The one man who has given me comments on my work is my compadre, Feliciano. I probably mention Feliciano in every one of my chapters, I spent quite a lot of time with him during my fieldwork, and conversations with him guided the direction of my thesis. When I met Feliciano I felt like he was a godsend. He always had time to explain to me the history of the province (and his part in it), and to help me to join the dots a little in my research by suggesting to me other people I should talk to in other communities (I would often generally myself to them by telling them that Feliciano had suggested I look them up). He wasn't the only one who did this, though he more than anyone had a hand in directly my research in particular directions whilst I was still in the field. This, for me is collaboration in Anthropology. We also discussed working on a book together as a potential joint project.

The collaborative aspect to my research has at times led me to feel a sense of guilt that I was using the knowledge of others to further my academic career. At times this point would be made to me by others in my fieldwork. There are moments I remember when I would be enjoying the company of friends in the field and then would take out my notebook to note down something interesting that they had said, and would see their discomfort. Worse, I might ask to take a photo, and would be surprised to be told - sometimes by someone I was friendly with - that I should pay (this was infrequent, but not uncommon) because I would use it in my thesis and therefore make money from it myself. At the time I laughed at the idea - writing up seemed so far off - but now as I put those photos in my thesis I feel I understand. The Kallawayas are used to anthropologists showing up periodically, staying a while, a year or two, perhaps returning, and making academic careers from writing about aspects of their culture. It was made clear to me (even before I met the Kallawayas) that many of them view the anthropologists who have worked in Kallawaya communities in a particularly negative light. They seem to regard anthropologists as engaging in a kind of intellectual or cultural theft. This has contributed to my own sense of guilt regarding my use of the material I had gathered from fieldwork. In the Andes the concept of ayni (reciprocity) is important in all aspects of life. It has been expressed to me by people in met in my fieldwork that through my research I was "taking" something, and that I had to give something back. I feel that debt as something which somehow, at some point I have to repay.

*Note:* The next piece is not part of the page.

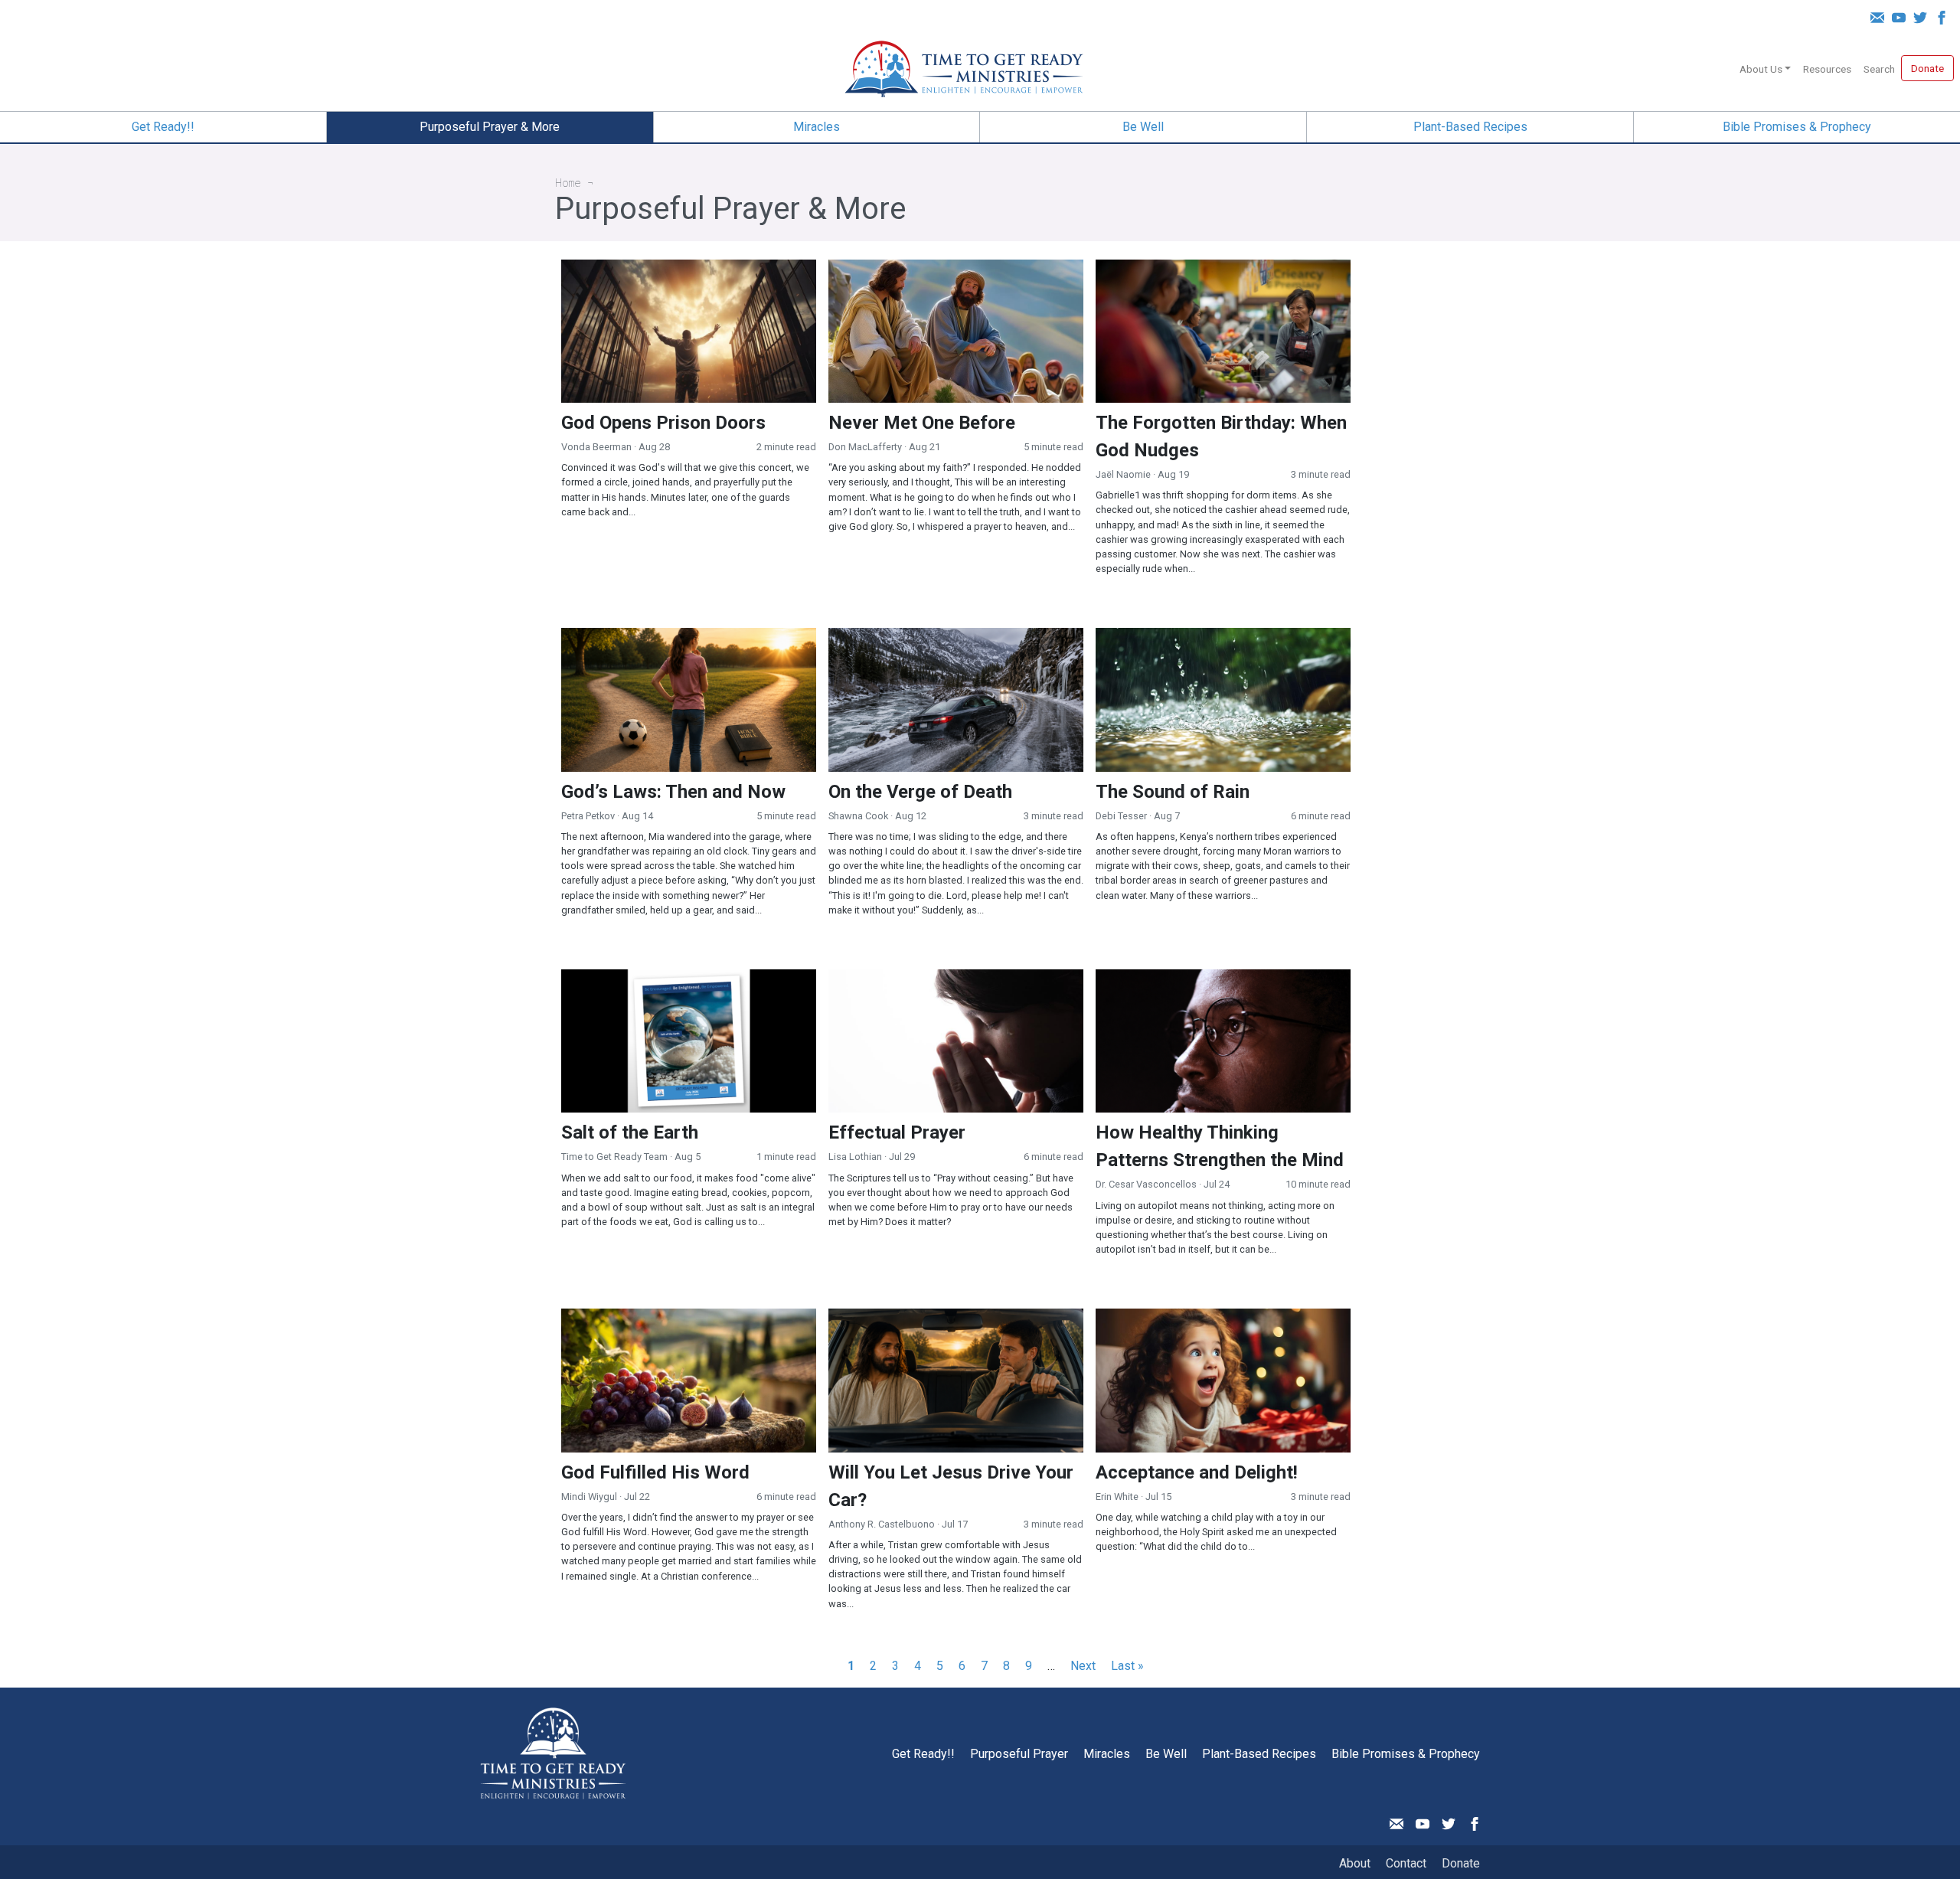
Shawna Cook (858, 816)
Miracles (816, 126)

Once I returned to the university the collaborative aspect soon felt lost for me. All I had were my notes. I think it took me six months to write anything decent because of the sense of academic guilt which I felt that I had left those collaborative relationships and was taking advantage of the material gathered in fieldwork to write my thesis for what felt like my own benefit. I tried calling several friends I had met in fieldwork and found it difficult to get through to them, and soon lost touch. However, after a year back at university I managed to acquire Feliciano's phone number and was able to send him drafts of my chapters to look at. I feel like I am sending a treasured pet out into the wild to fend for itself when I send him the drafts to read. Although he has now seen two chapters and a paper which I have written, and given me positive feedback on them, I still feel an enormous sense of trepidation at sending Feliciano translations of the next chapters. What happens if he doesn't like or disagrees with a chapter, and I am left wondering whether I should re-write aspects? Perhaps that is why it is brave!